Он боялся даже подумать, сколько его броненосцев не вернется из этой экспедиции. А у русских… По имеющейся собственной информации из Петропавловска и полученной от англичан, русские отправили все свои «Пересветы» через Северный океан на Балтику. На Бонинах оставался только бывший германский «Виттельсбах», поддержанный почти полутора десятками легких и вспомогательных крейсеров. Но даже один этот «Виттельсбах» способен вести бой на недосягаемой для противника дистанции, пока у него не кончатся снаряды. Четыреста пятисотфунтовых стальных, начиненных тротилом демонов… А ведь есть еще эсминцы и крейсера с дальноходными торпедами…
Но по слухам, русские поставили в док вполне боеспособный «Севастополь» для замены машин и котлов. Значит, посаженная на грунт еще в первый день войны «Полтава» уже вошла в строй. Если его расчеты верны, оба корабля с этими демоническими электротурбинами будут давать восемнадцать узлов не хуже «Ретвизана», а еще через два-три месяца у северных варваров будет уже три восемнадцатиузловых броненосца с ужасающими тяжелыми снарядами… Нет. Он обязан разгромить эту базу до того, как станет слишком поздно.
— Делай, что должно и будь, что будет, — кивнул адмиралу Того старший из англичан. — Мы можем поддержать вас только броненосным крейсером «Аврора» с китайской станции, поскольку второй крейсер «Имперьюз» не может дать больше шестнадцати узлов… Но через три недели подойдут еще четыре быстроходных бронепалубника.
— При всем уважении, у нас нет этих двадцати дней, Бридж-сан, — выпрямился японец. — Максимум десять. В моей стране уже начинается голод. У нас нет времени на долгую войну.
«А если ты не можешь быстро выиграть эту войну, лучше всего как можно быстрее ее проиграть».
Того удивился этой предательской мысли. Да, он вдвое превосходил русских по числу тяжелых кораблей, даже с учетом владивостокских быстроходных броненосцев. Но русские превосходили его учителей, англичан, во всех компонентах морского боя и, как теперь стало ясно, в стратегии. Они знали это, иначе вряд ли послали бы ему вызов, позволив пленным определить местонахождение их базы. Того не знал, сможет ли численное превосходство и дух самураев компенсировать перевес всех этих факторов сразу, но собирался это выяснить.

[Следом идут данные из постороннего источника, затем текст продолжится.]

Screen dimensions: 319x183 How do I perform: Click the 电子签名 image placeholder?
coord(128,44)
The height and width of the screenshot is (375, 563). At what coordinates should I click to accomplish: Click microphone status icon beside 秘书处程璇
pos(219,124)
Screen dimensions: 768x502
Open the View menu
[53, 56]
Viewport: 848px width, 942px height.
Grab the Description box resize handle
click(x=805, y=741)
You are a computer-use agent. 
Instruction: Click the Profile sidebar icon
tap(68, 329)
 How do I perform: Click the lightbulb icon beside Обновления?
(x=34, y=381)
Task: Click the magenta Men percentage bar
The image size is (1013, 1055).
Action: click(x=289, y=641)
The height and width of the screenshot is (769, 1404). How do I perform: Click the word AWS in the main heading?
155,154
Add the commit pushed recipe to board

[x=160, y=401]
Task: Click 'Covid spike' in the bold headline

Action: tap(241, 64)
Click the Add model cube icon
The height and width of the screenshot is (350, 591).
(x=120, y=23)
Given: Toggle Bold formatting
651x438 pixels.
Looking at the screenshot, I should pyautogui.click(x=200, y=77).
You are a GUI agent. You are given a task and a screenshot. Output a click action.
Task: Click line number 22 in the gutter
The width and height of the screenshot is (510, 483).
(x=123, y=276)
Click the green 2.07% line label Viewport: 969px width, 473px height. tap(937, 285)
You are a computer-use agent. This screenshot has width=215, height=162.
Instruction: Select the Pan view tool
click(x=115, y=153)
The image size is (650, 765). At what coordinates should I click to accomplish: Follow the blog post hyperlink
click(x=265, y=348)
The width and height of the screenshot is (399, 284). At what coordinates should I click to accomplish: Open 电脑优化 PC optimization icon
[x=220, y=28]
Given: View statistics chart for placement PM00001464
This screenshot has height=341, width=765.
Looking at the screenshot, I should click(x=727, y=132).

Тогда же Северный Ледовитый океан
Нижняя часть картины представляла собой словно бы монохромную гравюру: белый до рези в глазах лед, угольно-черная вода в пробитом ледоколом канале, серый силуэт «Богатыря», идущего в кильватере «Сергия Радонежского», увенчанного шапкой черного дыма. Верхняя часть разрушала эту черно-белую мрачность. Ярко-голубое, лишенное облаков небо, переходящее на севере в оранжевую полоску с насыщенно-желтым кругом не уходящего за горизонт солнца, придавало ей именно те краски, в которые влюблялись Люди Севера.
— Барон Толль, — рассказывал полковник по Адмиралтейству Вилькицкий-старший командиру «Сергия Радонежского» Зацарённому, — расстроен был чрезвычайно тем, что государь ему рескрипт прислал. Земли Санникова, мол, не существует. Под мою, мол, ответственность. «Не существует под мою ответственность», представляете?
Зацарённый хмыкнул, а полковник продолжал.
— Однако же, когда вернулись они в Архангельск, а там их вместо шхуны новехонький «Витус Беринг» дожидается, Эдуард Васильевич слова сказать не мог… Потом как подменили немца нашего: бегал по палубе ледокола от носа до кормы, лазил от киля до клотика и только шептал, крестясь: «Неужели это все мое!»